━━ SOURCE TEXT

11.2: Appraisal Methods

  • Page ID
    8285
  • Learning Objective

    1. Be able to describe the various appraisal methods.

    It probably goes without saying that different industries and jobs need different kinds of appraisal methods. For our purposes, we will discuss some of the main ways to assess performance in a performance evaluation form. Of course, these will change based upon the job specifications for each position within the company. In addition to industry-specific and job-specific methods, many organizations will use these methods in combination, as opposed to just one method. There are three main methods of determining performance. The first is the trait method, in which managers look at an employee’s specific traits in relation to the job, such as friendliness to the customer. The behavioral method looks at individual actions within a specific job. Comparative methods compare one employee with other employees. Results methods are focused on employee accomplishments, such as whether or not employees met a quota.

    Within the categories of performance appraisals, there are two main aspects to appraisal methods. First, the criteria are the aspects the employee is actually being evaluated on, which should be tied directly to the employee᾿s job description. Second, the rating is the type of scale that will be used to rate each criterion in a performance evaluation: for example, scales of 1–5, essay ratings, or yes/no ratings. Tied to the rating and criteria is the weighting each item will be given. For example, if “communication” and “interaction with client” are two criteria, the interaction with the client may be weighted more than communication, depending on the job type. We will discuss the types of criteria and rating methods next.

━━━━

* _WRITTEN TASK A_: Turn the paragraph of the appraisal methods text that starts "Within the categories of performance appraisals" into a short list that keeps its main facts.
The appraisal methods text and the records are unrelated.

━━ MATERIAL

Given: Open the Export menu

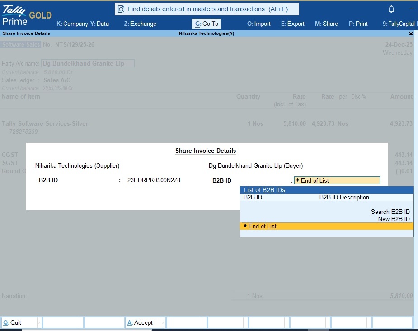Looking at the screenshot, I should click(293, 24).
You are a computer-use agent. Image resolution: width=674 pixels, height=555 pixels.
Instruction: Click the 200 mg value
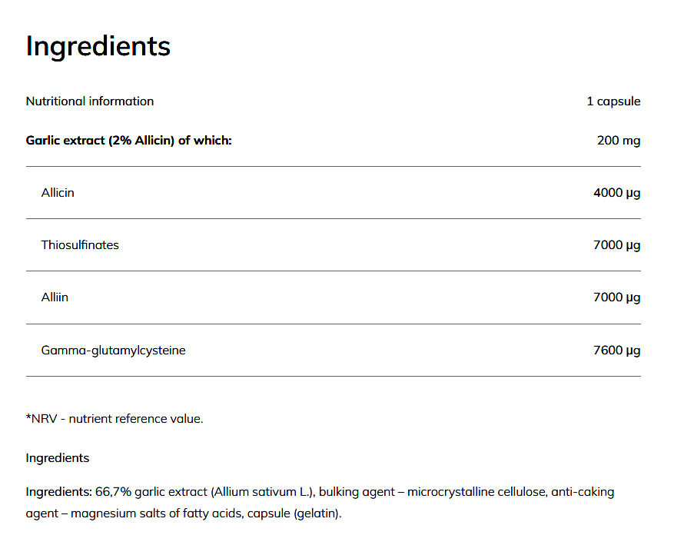(x=618, y=141)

━━━━

* _WRITTEN TASK B_: Repeat both records line for line, leaving out the pictures.

* _EXERCISE SOLUTION A_:
- Appraisal methods have two main aspects: criteria and rating.
- Criteria are what the employee is actually evaluated on and should tie directly to the job description.
- The rating is the scale used for each criterion, such as 1–5 scales, essay ratings, or yes/no ratings.
- Each item is also given a weighting. For example, "interaction with client" may count for more than "communication," depending on the job type.

* _EXERCISE SOLUTION B_:
Given: Open the Export menu

Looking at the screenshot, I should click(293, 24).
You are a computer-use agent. Image resolution: width=674 pixels, height=555 pixels.
Instruction: Click the 200 mg value
(x=618, y=141)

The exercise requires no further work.